**About this task**
Only the lines from the one containing "You are a GUI" through the one containing "Search (1120, 588)" should be printed, exactly as they appear below, with both ends included.

**Supplied data**
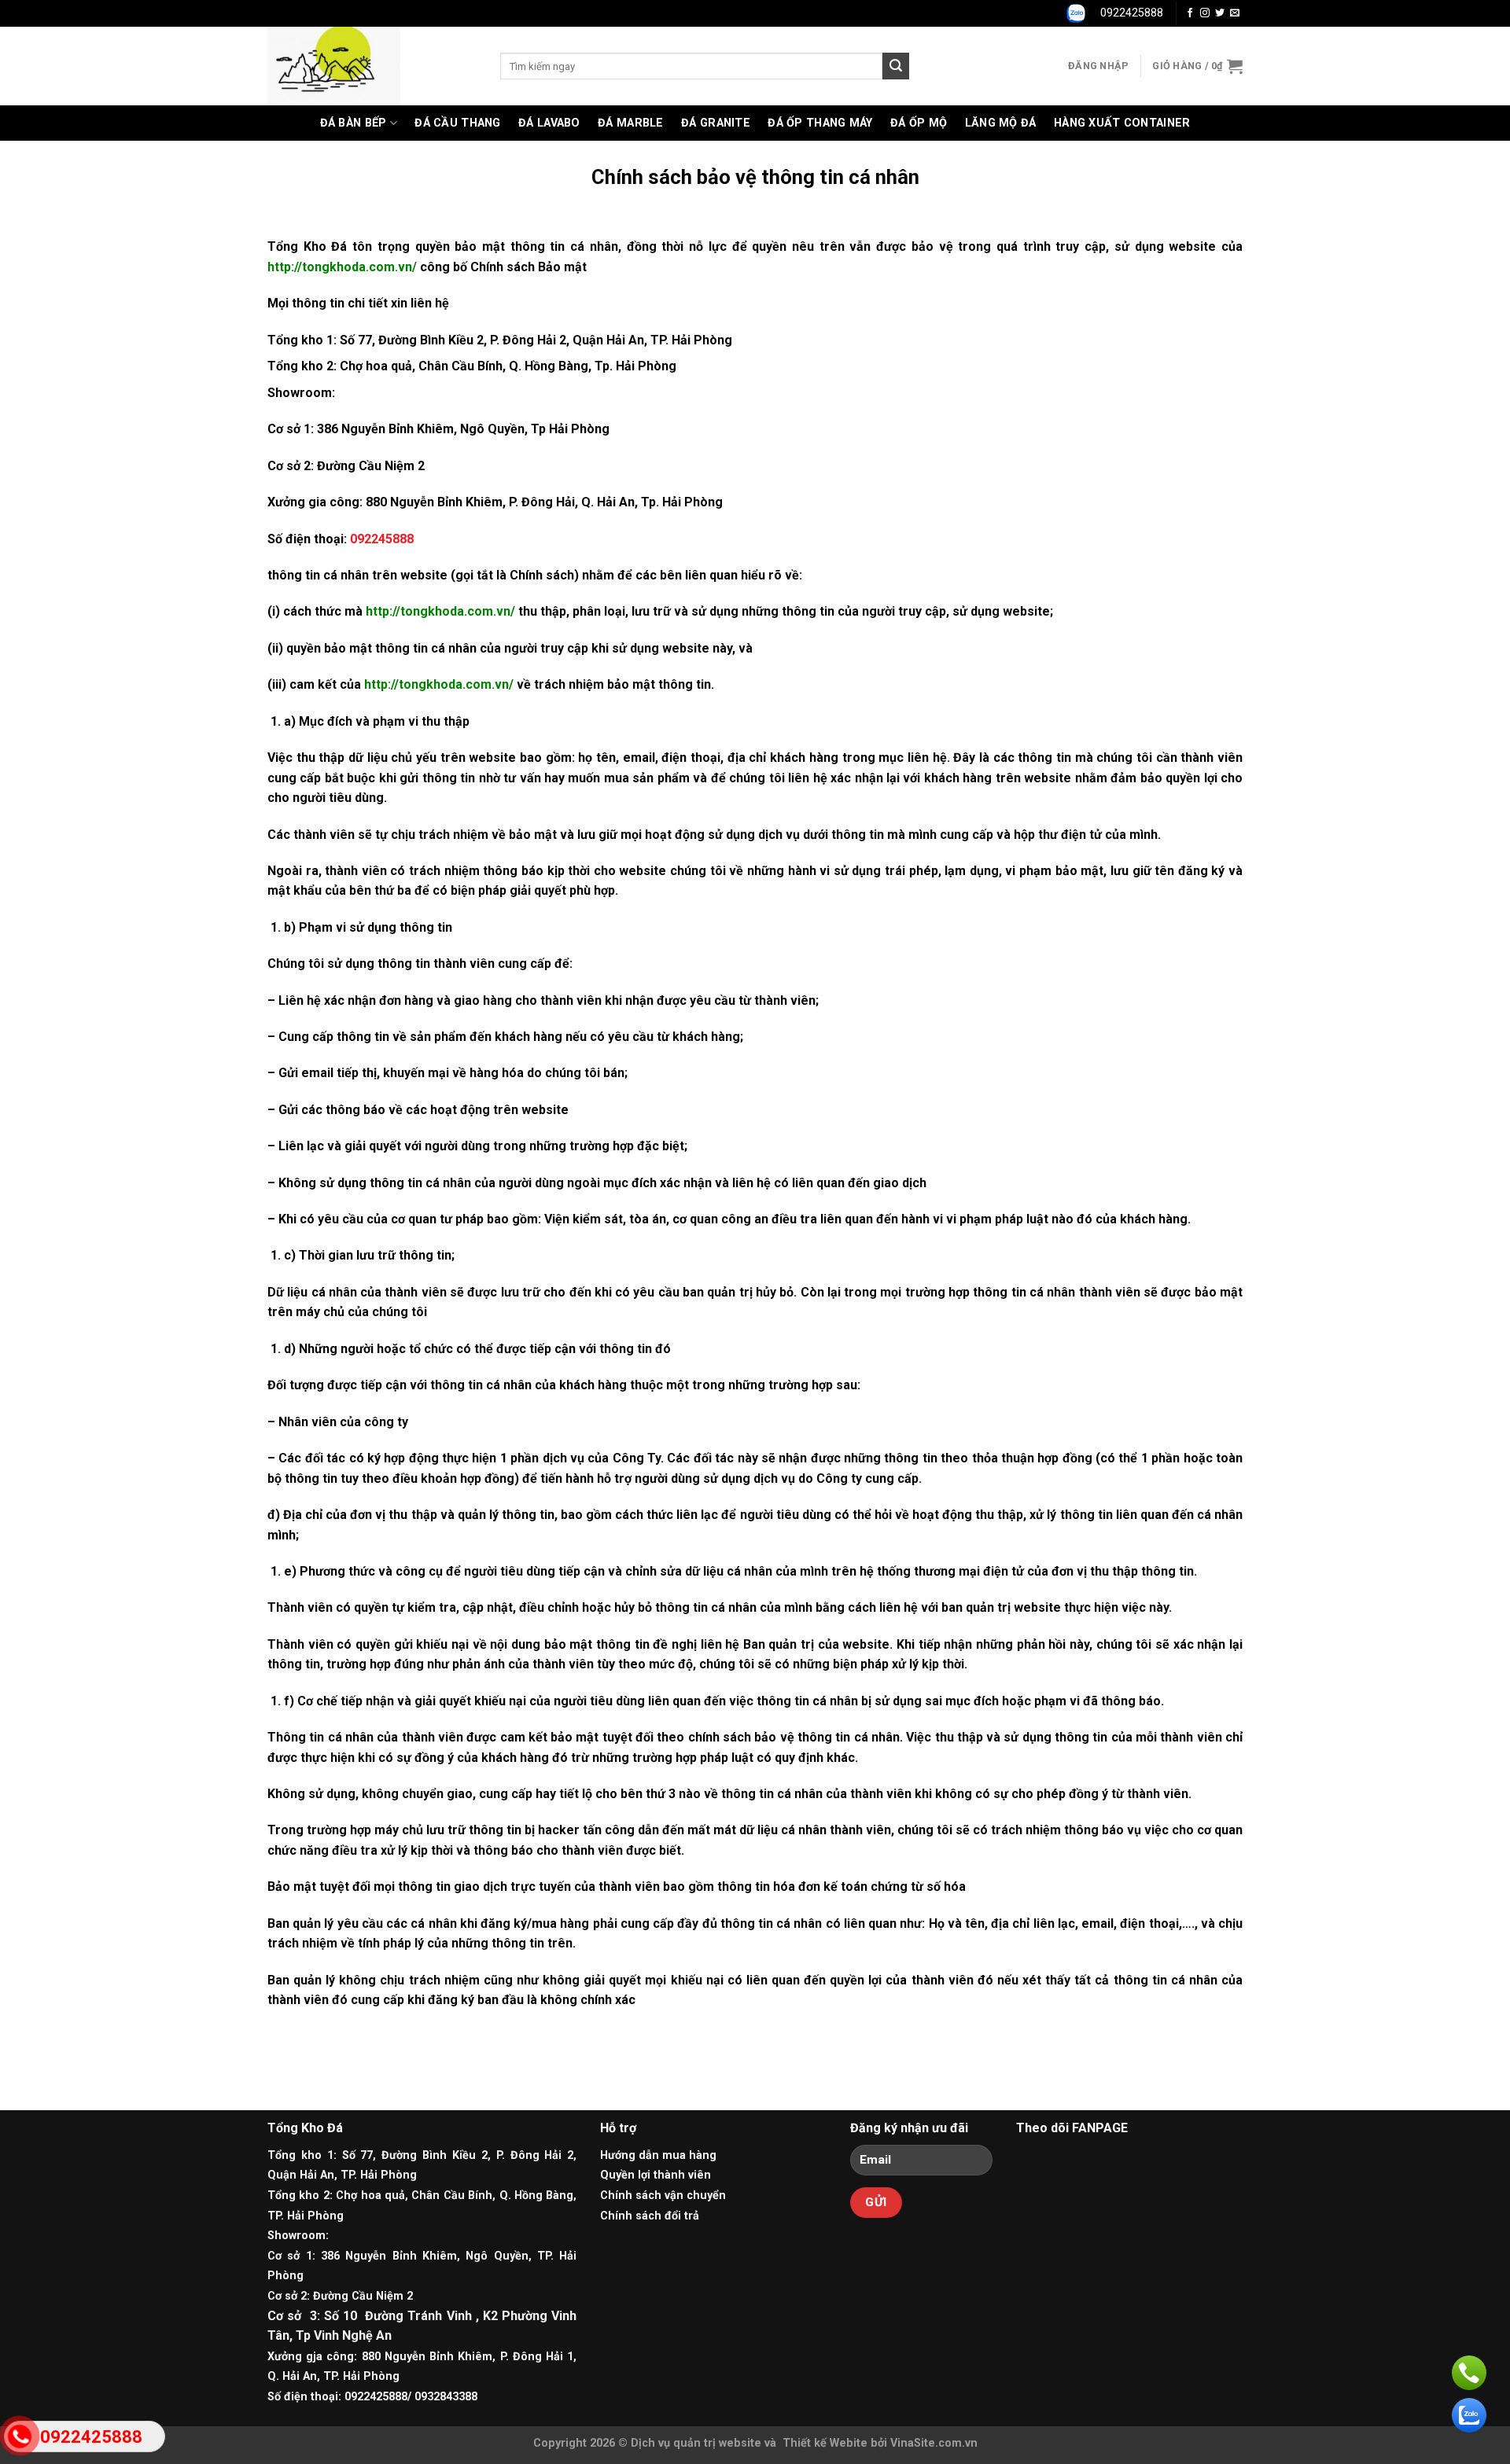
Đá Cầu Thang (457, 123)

* * *

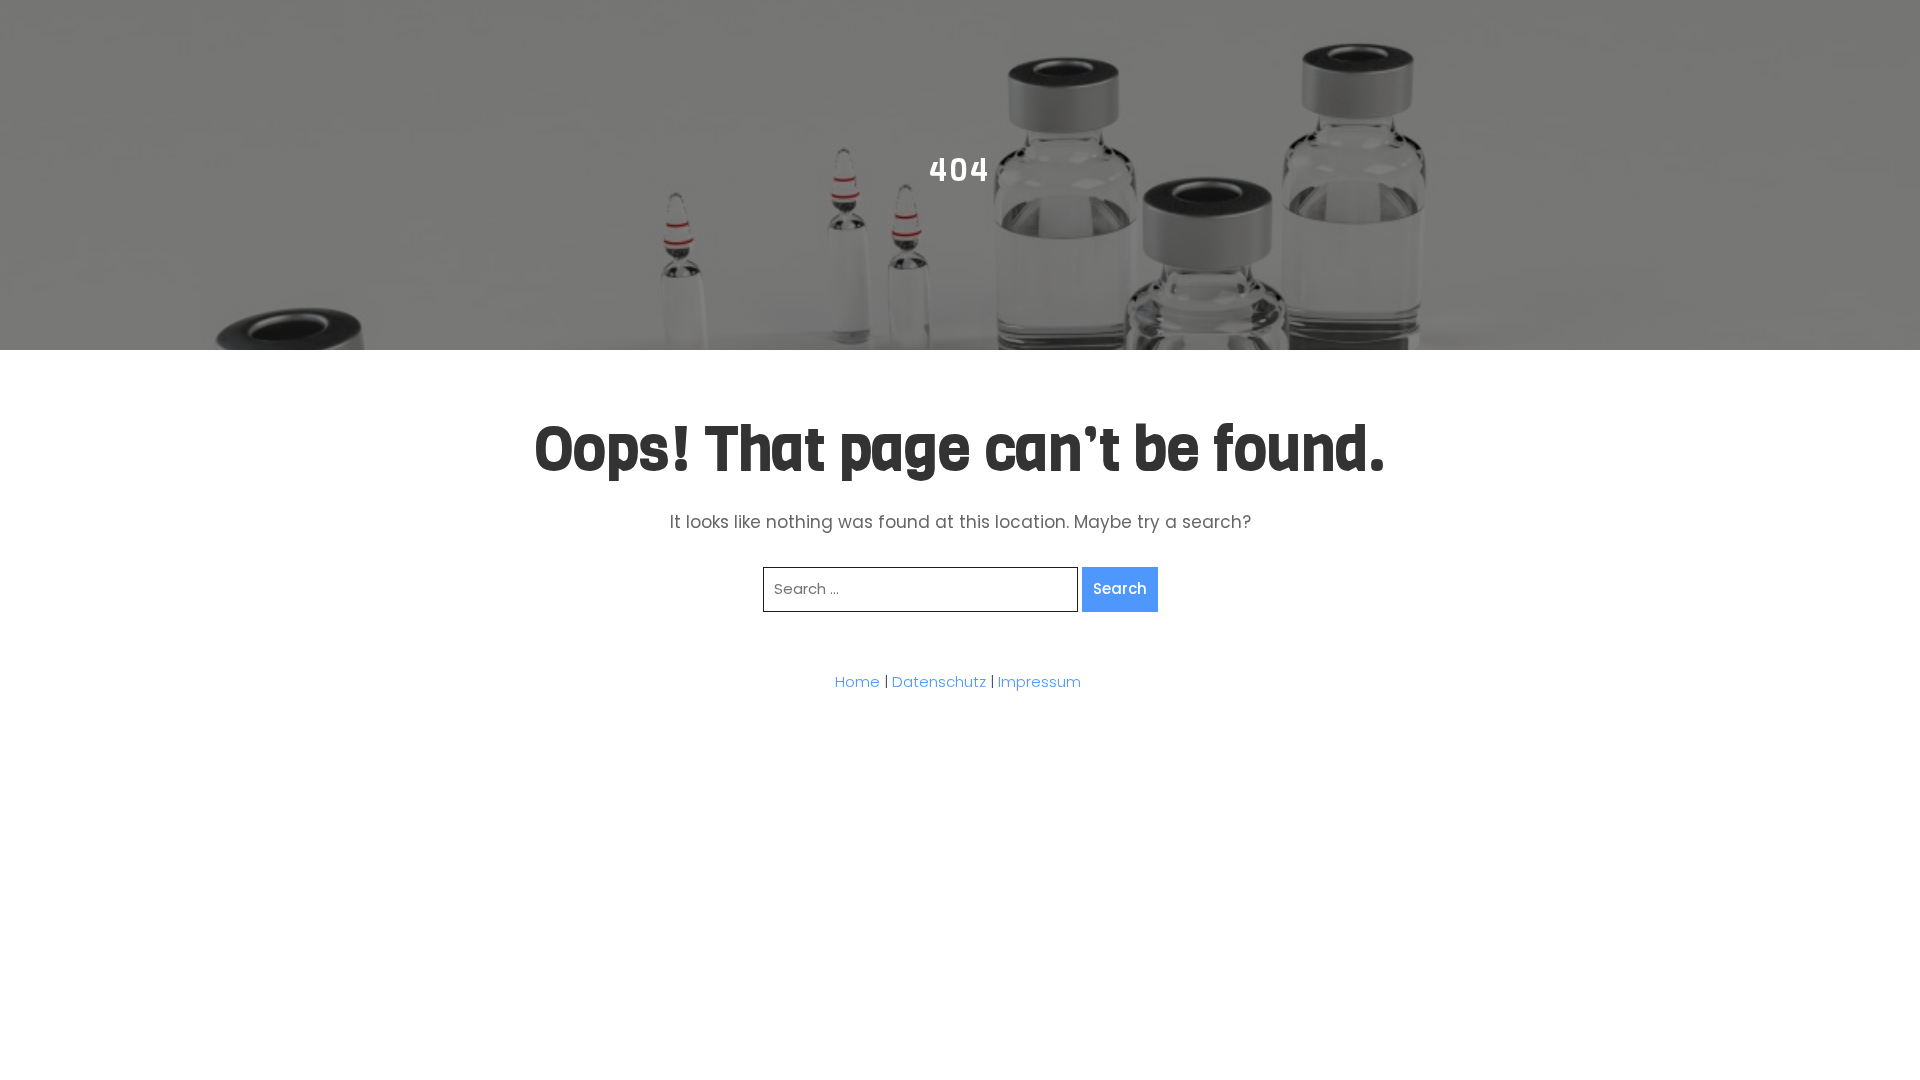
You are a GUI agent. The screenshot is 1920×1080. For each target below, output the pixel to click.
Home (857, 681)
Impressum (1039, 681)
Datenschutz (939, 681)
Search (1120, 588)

**Exercise result**
You are a GUI agent. The screenshot is 1920×1080. For each target below, output the pixel to click.
Home (857, 681)
Impressum (1039, 681)
Datenschutz (939, 681)
Search (1120, 588)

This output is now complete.